Copy out every record exactly.

Segment Start: RECORD SET

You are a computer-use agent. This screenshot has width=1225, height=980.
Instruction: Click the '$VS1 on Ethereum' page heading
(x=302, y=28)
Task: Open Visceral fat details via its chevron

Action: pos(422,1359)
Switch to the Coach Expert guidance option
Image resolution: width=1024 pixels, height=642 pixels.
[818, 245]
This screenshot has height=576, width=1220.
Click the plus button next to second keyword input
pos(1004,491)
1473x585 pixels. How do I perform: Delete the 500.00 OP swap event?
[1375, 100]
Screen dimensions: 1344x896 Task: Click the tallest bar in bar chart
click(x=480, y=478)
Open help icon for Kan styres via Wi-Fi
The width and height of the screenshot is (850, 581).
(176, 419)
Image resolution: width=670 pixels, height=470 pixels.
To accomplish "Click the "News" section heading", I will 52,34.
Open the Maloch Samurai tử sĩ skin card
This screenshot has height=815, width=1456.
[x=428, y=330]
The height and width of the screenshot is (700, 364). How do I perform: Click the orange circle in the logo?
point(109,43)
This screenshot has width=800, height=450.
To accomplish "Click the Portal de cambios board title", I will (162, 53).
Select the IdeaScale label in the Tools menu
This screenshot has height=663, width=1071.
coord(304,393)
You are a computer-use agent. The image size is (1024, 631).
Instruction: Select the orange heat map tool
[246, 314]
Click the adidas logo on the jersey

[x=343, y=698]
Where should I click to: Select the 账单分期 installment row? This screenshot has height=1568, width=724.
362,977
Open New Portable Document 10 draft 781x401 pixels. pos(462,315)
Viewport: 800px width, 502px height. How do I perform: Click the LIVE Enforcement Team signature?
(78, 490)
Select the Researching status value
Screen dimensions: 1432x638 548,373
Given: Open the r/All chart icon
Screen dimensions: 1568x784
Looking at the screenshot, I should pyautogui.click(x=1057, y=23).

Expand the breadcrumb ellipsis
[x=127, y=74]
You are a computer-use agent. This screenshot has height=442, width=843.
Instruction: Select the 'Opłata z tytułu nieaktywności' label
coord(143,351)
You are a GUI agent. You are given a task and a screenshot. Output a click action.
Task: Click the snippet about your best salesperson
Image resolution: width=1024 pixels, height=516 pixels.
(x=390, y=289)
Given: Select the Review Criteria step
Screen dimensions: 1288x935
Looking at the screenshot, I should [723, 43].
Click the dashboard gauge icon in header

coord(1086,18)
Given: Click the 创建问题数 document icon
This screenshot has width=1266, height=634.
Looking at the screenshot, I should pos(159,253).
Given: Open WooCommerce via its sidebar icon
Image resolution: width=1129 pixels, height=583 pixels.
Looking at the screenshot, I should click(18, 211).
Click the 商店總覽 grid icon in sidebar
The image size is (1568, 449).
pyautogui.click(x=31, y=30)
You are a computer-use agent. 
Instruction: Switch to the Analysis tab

Segment End: RECORD SET

→ **FINISHED EXERCISE**
You are a computer-use agent. This screenshot has width=1225, height=980.
Instruction: Click the '$VS1 on Ethereum' page heading
(x=302, y=28)
Task: Open Visceral fat details via its chevron

Action: pos(422,1359)
Switch to the Coach Expert guidance option
Image resolution: width=1024 pixels, height=642 pixels.
[818, 245]
This screenshot has height=576, width=1220.
Click the plus button next to second keyword input
pos(1004,491)
1473x585 pixels. How do I perform: Delete the 500.00 OP swap event?
[1375, 100]
Screen dimensions: 1344x896 Task: Click the tallest bar in bar chart
click(x=480, y=478)
Open help icon for Kan styres via Wi-Fi
The width and height of the screenshot is (850, 581).
(176, 419)
Image resolution: width=670 pixels, height=470 pixels.
To accomplish "Click the "News" section heading", I will 52,34.
Open the Maloch Samurai tử sĩ skin card
This screenshot has height=815, width=1456.
[x=428, y=330]
The height and width of the screenshot is (700, 364). How do I perform: Click the orange circle in the logo?
point(109,43)
This screenshot has width=800, height=450.
To accomplish "Click the Portal de cambios board title", I will (162, 53).
Select the IdeaScale label in the Tools menu
This screenshot has height=663, width=1071.
coord(304,393)
You are a computer-use agent. The image size is (1024, 631).
Instruction: Select the orange heat map tool
[246, 314]
Click the adidas logo on the jersey

[x=343, y=698]
Where should I click to: Select the 账单分期 installment row? This screenshot has height=1568, width=724.
362,977
Open New Portable Document 10 draft 781x401 pixels. pos(462,315)
Viewport: 800px width, 502px height. How do I perform: Click the LIVE Enforcement Team signature?
(78, 490)
Select the Researching status value
Screen dimensions: 1432x638 548,373
Given: Open the r/All chart icon
Screen dimensions: 1568x784
Looking at the screenshot, I should pyautogui.click(x=1057, y=23).

Expand the breadcrumb ellipsis
[x=127, y=74]
You are a computer-use agent. This screenshot has height=442, width=843.
Instruction: Select the 'Opłata z tytułu nieaktywności' label
coord(143,351)
You are a GUI agent. You are given a task and a screenshot. Output a click action.
Task: Click the snippet about your best salesperson
Image resolution: width=1024 pixels, height=516 pixels.
(x=390, y=289)
Given: Select the Review Criteria step
Screen dimensions: 1288x935
Looking at the screenshot, I should [723, 43].
Click the dashboard gauge icon in header

coord(1086,18)
Given: Click the 创建问题数 document icon
This screenshot has width=1266, height=634.
Looking at the screenshot, I should pos(159,253).
Given: Open WooCommerce via its sidebar icon
Image resolution: width=1129 pixels, height=583 pixels.
Looking at the screenshot, I should click(18, 211).
Click the 商店總覽 grid icon in sidebar
The image size is (1568, 449).
pyautogui.click(x=31, y=30)
You are a computer-use agent. 
Instruction: Switch to the Analysis tab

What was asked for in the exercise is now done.